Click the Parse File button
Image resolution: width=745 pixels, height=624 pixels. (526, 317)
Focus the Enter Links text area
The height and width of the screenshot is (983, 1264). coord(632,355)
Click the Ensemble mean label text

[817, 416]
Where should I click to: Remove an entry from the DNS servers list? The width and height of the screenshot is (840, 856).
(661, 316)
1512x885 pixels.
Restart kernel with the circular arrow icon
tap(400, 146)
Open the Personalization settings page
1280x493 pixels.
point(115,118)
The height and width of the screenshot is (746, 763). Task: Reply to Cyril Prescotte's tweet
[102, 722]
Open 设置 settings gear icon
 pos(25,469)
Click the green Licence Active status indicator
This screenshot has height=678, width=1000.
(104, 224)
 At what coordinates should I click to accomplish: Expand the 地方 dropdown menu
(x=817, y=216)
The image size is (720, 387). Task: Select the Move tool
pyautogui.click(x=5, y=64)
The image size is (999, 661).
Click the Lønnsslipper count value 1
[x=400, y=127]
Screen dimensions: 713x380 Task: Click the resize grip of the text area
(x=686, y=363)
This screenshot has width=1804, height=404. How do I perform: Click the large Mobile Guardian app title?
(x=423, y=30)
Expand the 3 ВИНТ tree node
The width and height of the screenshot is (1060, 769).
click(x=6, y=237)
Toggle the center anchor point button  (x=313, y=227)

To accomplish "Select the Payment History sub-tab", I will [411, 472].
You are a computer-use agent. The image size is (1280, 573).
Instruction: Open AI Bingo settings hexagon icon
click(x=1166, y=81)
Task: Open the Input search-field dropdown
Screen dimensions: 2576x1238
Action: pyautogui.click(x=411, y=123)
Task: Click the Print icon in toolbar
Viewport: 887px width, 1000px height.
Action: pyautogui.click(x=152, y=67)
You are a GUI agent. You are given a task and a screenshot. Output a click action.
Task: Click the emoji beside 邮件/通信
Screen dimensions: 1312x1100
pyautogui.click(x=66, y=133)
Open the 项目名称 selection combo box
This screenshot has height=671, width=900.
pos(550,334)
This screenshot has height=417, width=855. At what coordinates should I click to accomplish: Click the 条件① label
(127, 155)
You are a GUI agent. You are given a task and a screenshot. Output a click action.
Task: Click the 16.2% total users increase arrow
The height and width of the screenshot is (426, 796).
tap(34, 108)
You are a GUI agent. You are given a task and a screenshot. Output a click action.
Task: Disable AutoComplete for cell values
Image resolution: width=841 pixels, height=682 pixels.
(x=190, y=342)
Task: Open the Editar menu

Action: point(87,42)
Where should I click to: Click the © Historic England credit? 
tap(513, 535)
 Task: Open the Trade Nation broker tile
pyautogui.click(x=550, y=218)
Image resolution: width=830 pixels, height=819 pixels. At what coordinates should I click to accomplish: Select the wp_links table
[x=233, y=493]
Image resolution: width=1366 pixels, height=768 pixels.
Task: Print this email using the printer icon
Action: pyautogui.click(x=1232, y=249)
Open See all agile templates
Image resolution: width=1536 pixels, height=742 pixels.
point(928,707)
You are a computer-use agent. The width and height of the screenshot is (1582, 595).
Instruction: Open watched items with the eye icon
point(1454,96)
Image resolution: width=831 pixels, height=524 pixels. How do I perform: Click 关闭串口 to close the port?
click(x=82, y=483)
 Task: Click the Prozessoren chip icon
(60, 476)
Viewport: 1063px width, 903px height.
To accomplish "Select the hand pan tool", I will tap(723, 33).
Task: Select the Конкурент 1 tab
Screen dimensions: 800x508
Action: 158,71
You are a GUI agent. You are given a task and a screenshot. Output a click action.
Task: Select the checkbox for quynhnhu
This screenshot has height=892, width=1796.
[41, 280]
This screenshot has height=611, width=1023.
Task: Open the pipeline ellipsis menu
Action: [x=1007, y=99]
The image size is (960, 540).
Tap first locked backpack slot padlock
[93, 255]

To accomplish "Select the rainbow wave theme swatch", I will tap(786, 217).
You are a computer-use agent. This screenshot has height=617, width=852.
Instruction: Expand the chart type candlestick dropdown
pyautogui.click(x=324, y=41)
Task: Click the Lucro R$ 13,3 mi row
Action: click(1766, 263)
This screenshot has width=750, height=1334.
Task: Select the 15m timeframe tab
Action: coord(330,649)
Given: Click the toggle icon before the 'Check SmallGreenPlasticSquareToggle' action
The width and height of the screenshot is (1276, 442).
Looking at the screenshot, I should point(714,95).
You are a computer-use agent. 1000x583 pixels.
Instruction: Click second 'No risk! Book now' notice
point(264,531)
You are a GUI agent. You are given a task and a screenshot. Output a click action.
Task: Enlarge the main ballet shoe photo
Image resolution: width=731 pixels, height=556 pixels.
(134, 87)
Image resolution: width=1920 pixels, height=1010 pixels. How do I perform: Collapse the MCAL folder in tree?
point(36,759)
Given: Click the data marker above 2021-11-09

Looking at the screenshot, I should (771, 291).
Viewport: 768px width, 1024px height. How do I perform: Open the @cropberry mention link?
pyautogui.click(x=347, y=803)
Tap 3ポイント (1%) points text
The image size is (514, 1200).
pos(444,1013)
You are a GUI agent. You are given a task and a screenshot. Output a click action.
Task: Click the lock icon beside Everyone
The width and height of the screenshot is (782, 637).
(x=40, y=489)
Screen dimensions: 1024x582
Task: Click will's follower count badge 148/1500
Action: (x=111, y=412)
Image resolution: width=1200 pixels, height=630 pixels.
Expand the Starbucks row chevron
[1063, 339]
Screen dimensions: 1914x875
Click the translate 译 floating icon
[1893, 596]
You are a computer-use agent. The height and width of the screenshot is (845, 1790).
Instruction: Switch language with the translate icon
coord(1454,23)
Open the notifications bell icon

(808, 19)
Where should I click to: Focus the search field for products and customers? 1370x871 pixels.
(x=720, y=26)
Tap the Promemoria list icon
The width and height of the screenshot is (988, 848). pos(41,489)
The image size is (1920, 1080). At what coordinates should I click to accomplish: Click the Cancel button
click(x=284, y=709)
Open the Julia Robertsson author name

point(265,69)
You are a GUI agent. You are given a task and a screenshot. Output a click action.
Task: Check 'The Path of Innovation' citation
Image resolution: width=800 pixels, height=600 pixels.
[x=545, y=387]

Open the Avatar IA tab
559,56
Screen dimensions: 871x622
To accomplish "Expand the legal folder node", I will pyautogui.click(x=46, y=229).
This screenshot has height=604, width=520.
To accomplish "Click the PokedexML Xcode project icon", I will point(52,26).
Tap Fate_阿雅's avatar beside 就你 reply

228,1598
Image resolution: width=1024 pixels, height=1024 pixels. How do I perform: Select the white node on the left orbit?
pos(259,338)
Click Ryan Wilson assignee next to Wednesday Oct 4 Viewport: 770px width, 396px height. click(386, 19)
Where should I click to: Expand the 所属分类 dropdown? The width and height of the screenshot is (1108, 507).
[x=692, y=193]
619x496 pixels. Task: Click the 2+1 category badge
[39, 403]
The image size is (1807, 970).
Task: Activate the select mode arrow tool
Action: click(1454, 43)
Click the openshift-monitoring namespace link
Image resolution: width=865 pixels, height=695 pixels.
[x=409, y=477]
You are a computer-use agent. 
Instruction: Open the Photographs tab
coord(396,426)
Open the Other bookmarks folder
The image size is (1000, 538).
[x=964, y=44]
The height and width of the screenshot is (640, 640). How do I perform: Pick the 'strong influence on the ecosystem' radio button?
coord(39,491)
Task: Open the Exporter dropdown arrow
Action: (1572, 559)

### Assignment:
Pull out all lines of the data with the string "computer".

### Answer to this problem:
You are a computer-use agent. The image size is (1280, 573).
You are a computer-use agent. The width and height of the screenshot is (1582, 595).
You are a computer-use agent. This screenshot has height=617, width=852.
You are a computer-use agent. 1000x583 pixels.
You are a computer-use agent. The height and width of the screenshot is (845, 1790).
You are a computer-use agent. 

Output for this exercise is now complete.